- _The problem_:
Type out the entries below again, character for character.

The input section start

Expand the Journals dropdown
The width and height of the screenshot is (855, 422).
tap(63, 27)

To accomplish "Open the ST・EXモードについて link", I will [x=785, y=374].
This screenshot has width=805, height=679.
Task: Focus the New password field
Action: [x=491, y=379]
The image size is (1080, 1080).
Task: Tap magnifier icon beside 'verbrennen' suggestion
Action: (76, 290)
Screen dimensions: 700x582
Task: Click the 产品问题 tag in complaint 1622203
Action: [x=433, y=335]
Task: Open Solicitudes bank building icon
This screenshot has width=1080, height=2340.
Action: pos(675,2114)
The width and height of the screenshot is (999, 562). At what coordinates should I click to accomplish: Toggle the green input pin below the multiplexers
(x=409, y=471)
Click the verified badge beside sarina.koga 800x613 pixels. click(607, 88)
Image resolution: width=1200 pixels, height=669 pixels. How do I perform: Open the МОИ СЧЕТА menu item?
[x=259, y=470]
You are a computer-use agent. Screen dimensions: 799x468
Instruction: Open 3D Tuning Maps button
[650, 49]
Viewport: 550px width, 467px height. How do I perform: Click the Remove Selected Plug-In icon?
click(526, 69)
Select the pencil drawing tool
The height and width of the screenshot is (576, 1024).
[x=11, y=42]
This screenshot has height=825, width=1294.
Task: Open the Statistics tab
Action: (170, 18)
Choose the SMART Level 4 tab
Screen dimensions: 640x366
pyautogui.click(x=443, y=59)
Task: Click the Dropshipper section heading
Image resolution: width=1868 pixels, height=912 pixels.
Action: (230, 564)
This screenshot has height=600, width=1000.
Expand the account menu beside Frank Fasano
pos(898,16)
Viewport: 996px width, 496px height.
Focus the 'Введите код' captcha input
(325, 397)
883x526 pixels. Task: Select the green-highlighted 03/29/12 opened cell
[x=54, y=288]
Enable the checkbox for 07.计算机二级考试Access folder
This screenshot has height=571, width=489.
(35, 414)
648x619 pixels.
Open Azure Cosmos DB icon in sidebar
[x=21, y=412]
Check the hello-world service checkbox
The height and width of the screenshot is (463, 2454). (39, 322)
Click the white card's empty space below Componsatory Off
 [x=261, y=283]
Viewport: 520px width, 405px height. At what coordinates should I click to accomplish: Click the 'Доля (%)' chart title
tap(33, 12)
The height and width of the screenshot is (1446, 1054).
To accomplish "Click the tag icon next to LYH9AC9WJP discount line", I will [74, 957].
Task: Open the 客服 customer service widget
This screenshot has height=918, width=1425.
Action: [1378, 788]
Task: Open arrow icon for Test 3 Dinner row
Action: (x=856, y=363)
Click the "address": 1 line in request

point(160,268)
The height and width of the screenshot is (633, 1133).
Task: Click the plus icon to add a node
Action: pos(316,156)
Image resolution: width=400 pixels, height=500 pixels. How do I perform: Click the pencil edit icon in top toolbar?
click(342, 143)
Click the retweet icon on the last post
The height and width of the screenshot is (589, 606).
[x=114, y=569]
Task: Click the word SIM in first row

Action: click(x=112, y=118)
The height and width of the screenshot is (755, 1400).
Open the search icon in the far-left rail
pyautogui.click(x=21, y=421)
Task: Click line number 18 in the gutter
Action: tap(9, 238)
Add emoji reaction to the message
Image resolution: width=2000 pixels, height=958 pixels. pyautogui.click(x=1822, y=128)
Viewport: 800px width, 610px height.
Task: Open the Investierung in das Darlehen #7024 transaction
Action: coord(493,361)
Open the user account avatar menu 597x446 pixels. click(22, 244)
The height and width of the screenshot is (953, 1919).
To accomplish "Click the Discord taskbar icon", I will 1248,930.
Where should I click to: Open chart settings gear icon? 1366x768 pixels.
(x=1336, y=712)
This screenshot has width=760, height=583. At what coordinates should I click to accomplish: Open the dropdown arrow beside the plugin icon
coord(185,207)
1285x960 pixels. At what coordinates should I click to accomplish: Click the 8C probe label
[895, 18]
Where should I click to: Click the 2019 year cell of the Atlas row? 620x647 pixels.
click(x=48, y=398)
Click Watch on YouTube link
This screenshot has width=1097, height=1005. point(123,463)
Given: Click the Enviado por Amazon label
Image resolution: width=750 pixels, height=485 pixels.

The input section end

- _Written reply_:
Expand the Journals dropdown
The width and height of the screenshot is (855, 422).
tap(63, 27)

To accomplish "Open the ST・EXモードについて link", I will [x=785, y=374].
This screenshot has width=805, height=679.
Task: Focus the New password field
Action: [x=491, y=379]
The image size is (1080, 1080).
Task: Tap magnifier icon beside 'verbrennen' suggestion
Action: (76, 290)
Screen dimensions: 700x582
Task: Click the 产品问题 tag in complaint 1622203
Action: [x=433, y=335]
Task: Open Solicitudes bank building icon
This screenshot has width=1080, height=2340.
Action: pos(675,2114)
The width and height of the screenshot is (999, 562). At what coordinates should I click to accomplish: Toggle the green input pin below the multiplexers
(x=409, y=471)
Click the verified badge beside sarina.koga 800x613 pixels. click(607, 88)
Image resolution: width=1200 pixels, height=669 pixels. How do I perform: Open the МОИ СЧЕТА menu item?
[x=259, y=470]
You are a computer-use agent. Screen dimensions: 799x468
Instruction: Open 3D Tuning Maps button
[650, 49]
Viewport: 550px width, 467px height. How do I perform: Click the Remove Selected Plug-In icon?
click(526, 69)
Select the pencil drawing tool
The height and width of the screenshot is (576, 1024).
[x=11, y=42]
This screenshot has height=825, width=1294.
Task: Open the Statistics tab
Action: (170, 18)
Choose the SMART Level 4 tab
Screen dimensions: 640x366
pyautogui.click(x=443, y=59)
Task: Click the Dropshipper section heading
Image resolution: width=1868 pixels, height=912 pixels.
Action: (230, 564)
This screenshot has height=600, width=1000.
Expand the account menu beside Frank Fasano
pos(898,16)
Viewport: 996px width, 496px height.
Focus the 'Введите код' captcha input
(325, 397)
883x526 pixels. Task: Select the green-highlighted 03/29/12 opened cell
[x=54, y=288]
Enable the checkbox for 07.计算机二级考试Access folder
This screenshot has height=571, width=489.
(35, 414)
648x619 pixels.
Open Azure Cosmos DB icon in sidebar
[x=21, y=412]
Check the hello-world service checkbox
The height and width of the screenshot is (463, 2454). (39, 322)
Click the white card's empty space below Componsatory Off
 [x=261, y=283]
Viewport: 520px width, 405px height. At what coordinates should I click to accomplish: Click the 'Доля (%)' chart title
tap(33, 12)
The height and width of the screenshot is (1446, 1054).
To accomplish "Click the tag icon next to LYH9AC9WJP discount line", I will [74, 957].
Task: Open the 客服 customer service widget
This screenshot has height=918, width=1425.
Action: [1378, 788]
Task: Open arrow icon for Test 3 Dinner row
Action: (x=856, y=363)
Click the "address": 1 line in request

point(160,268)
The height and width of the screenshot is (633, 1133).
Task: Click the plus icon to add a node
Action: pos(316,156)
Image resolution: width=400 pixels, height=500 pixels. How do I perform: Click the pencil edit icon in top toolbar?
click(342, 143)
Click the retweet icon on the last post
The height and width of the screenshot is (589, 606).
[x=114, y=569]
Task: Click the word SIM in first row

Action: click(x=112, y=118)
The height and width of the screenshot is (755, 1400).
Open the search icon in the far-left rail
pyautogui.click(x=21, y=421)
Task: Click line number 18 in the gutter
Action: tap(9, 238)
Add emoji reaction to the message
Image resolution: width=2000 pixels, height=958 pixels. pyautogui.click(x=1822, y=128)
Viewport: 800px width, 610px height.
Task: Open the Investierung in das Darlehen #7024 transaction
Action: coord(493,361)
Open the user account avatar menu 597x446 pixels. click(22, 244)
The height and width of the screenshot is (953, 1919).
To accomplish "Click the Discord taskbar icon", I will 1248,930.
Where should I click to: Open chart settings gear icon? 1366x768 pixels.
(x=1336, y=712)
This screenshot has width=760, height=583. At what coordinates should I click to accomplish: Open the dropdown arrow beside the plugin icon
coord(185,207)
1285x960 pixels. At what coordinates should I click to accomplish: Click the 8C probe label
[895, 18]
Where should I click to: Click the 2019 year cell of the Atlas row? 620x647 pixels.
click(x=48, y=398)
Click Watch on YouTube link
This screenshot has width=1097, height=1005. point(123,463)
Given: Click the Enviado por Amazon label
Image resolution: width=750 pixels, height=485 pixels.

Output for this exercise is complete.